If the sitters were chasing free readings that's their burden to carry ,not mine... I read as best I could...I'm not the master,I'm the servant...

Then I left ,not due to him or her...just due to inner prompts to stop reading there...




Also at another time in a local fair ...I did readings for whatever the sitter decided to pay...I left it to their own conscious to decide...

One particular sitter pretended to put into container, but in fact by slight of hand, picked up more than went in...
I knew it...again non resistant... and I gave the reading as best I could...I was able to deal with the hidden personal problem later on...

It's amazing the different types that pop into our lives and the little lessons they present...

Which is why I have stated in a previous post that the reader tends to attract the clientele that they need ...
 

seven stars

Maybe I should write a book, "How To Be Insanely Happy Doing Only What You Love To Do". Maybe shorten it to Insane Happiness for Dummies hahahaha!

Anyway...MARKETING - there are actually some brilliant people on AT when it comes to Marketing.

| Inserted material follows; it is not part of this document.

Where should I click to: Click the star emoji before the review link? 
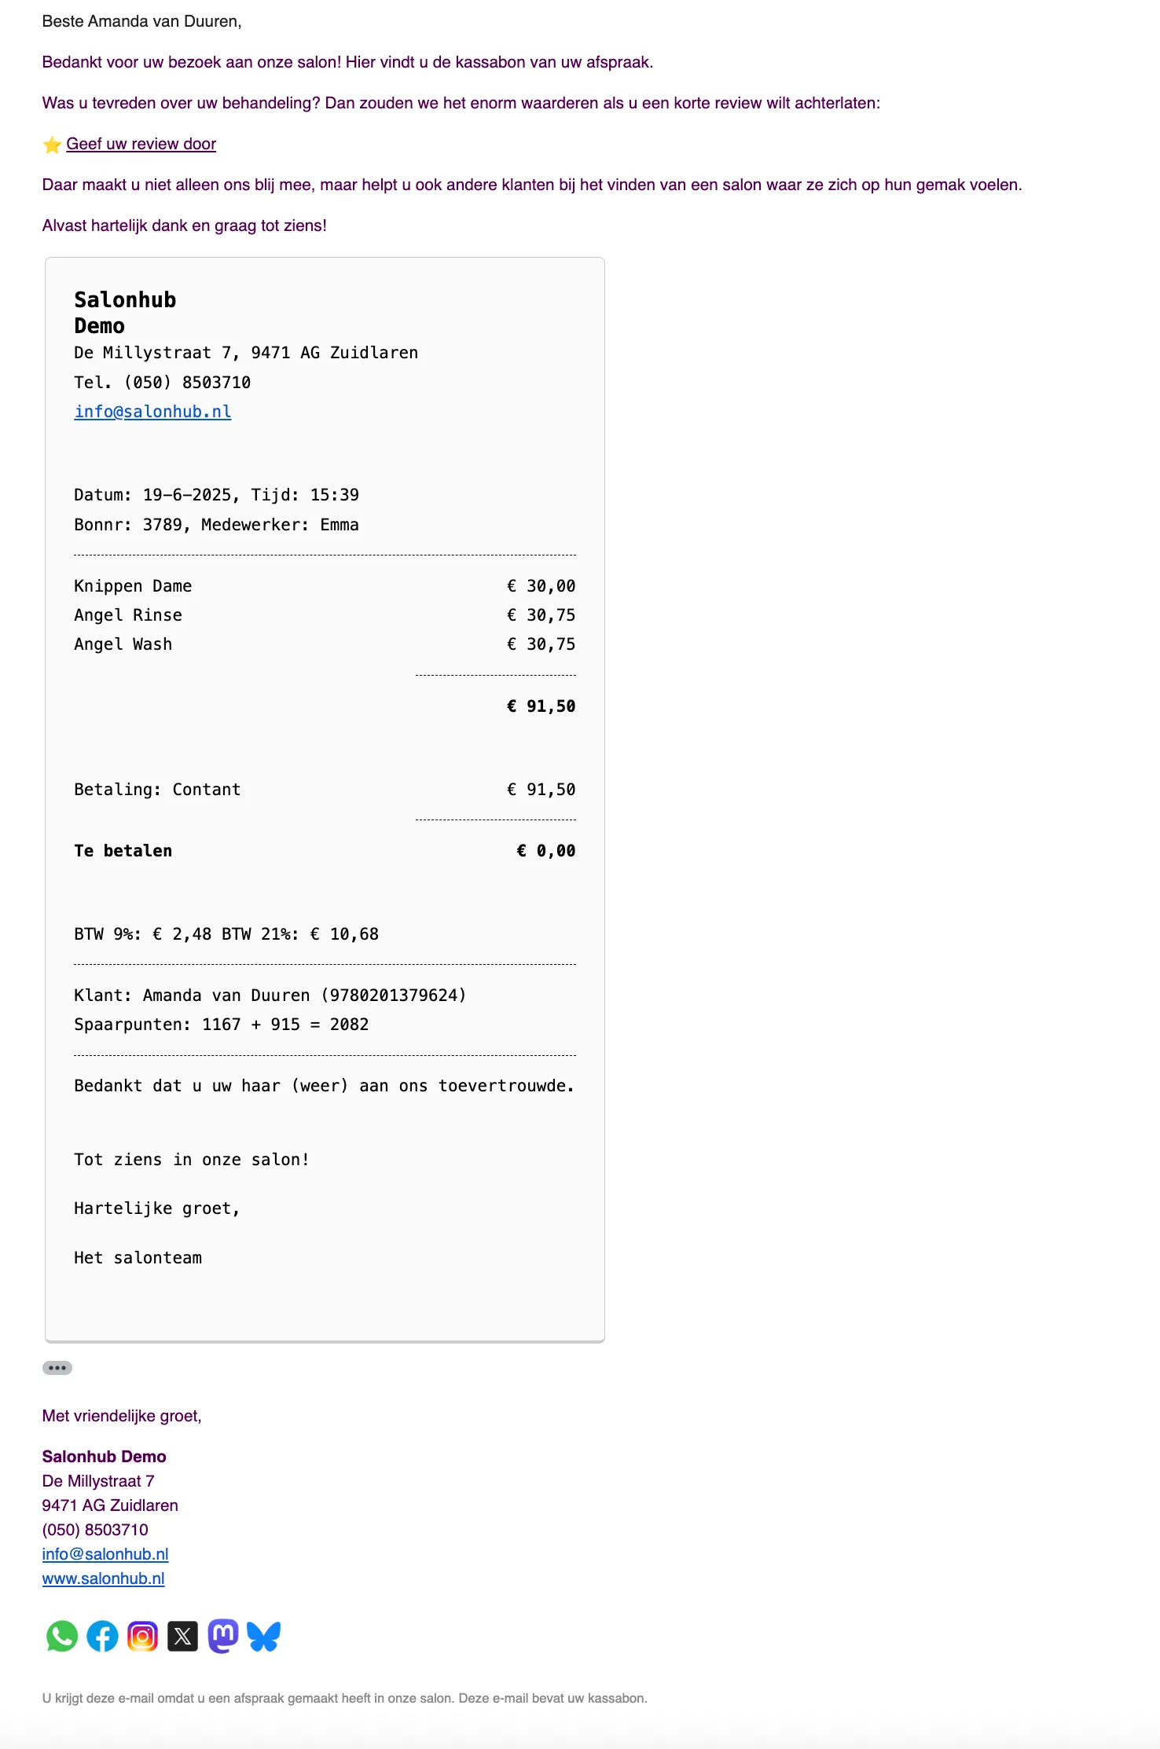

I think re-pete-a pretty well spelled out why sometimes it sucks to work for someone else....but if you're going to work for yourself you need a way of attracting customers. I myself have an ad on Etsy for my readings & I can tell you right now I would have starved to death had I depended on THAT (for readings alone). Craigslist, same slow trickle. I even put an ad in my niece's play brochure. Had them on eBay for a while, all with various wordings, various prices. Reading on the street, I could definitely survive on that - it averaged around $200 a day, but my god, it will sure wear you out after a few years. And my short term memory for names is gone - you greet people with name after name all day & talk about their deepest darkest secrets - and then poof they're gone & you never see them again (except for the handful of repeats). I have a bear of a time remembering people's names now, or connecting a name with a face - it's the craziest thing. So anyway, my point was actually, you just have to try different things & see what works, find your niche, so that you don't get discouraged & depressed. Before I did cards I painted & I put my art on Etsy - not a single freaking thing sold. At any price. I didn't get discouraged I just fine tuned what I put out until I found something people actually wanted.
 

lark

I have a lady right now who wants to put me on retainer...meaning pay me a fixed amount each month to be at her beck and call.
I keep saying no and will continue doing so.
I've worked fairs for many years, and parties, I now do phone consults out of my house.
I have a nice base of clients, new and repeat.
Word of mouth is all I use...most people if they like your readings will send other people to you.
We had fixed rates at the fairs...contracts for the parties and as for phone readings if you don't pay once "no soup for you!!"

You get characters that's for sure and some pretty out there questions.
When I was new to the fair circuit...and this almost made me quit...a guy came in, he was a truck driver, and he was real nervous.
He said he had done something real bad and he wanted to know if the police were on to it yet.
I said how bad...and he said the worst thing you can do.
I did the reading as best I could I just wanted him out of there, he had only bought 10 minutes.
And he only had the one question and the cards indicated no they weren't "on to him" yet.
After he left I scampered over to the lady who ran the fair and told her what he said she ran to the window and got his license number and gave it to the police later.
We never heard anything else about it, and I was never questioned, but it brought home to me how entangled you can get in something you don't want to be.
And how some people use readers as a kind of confession booth for all their dreg.
And yes, the cards did indicated the ending of a life....the room was a buzz with it after that and a bunch of readers got together and drew cards on it.
Never want to do a reading like that again.
Maybe the police didn't take the info seriously because it came from a reader with no real proof.
A lot of stories..I think every reader could write a book about working with the public.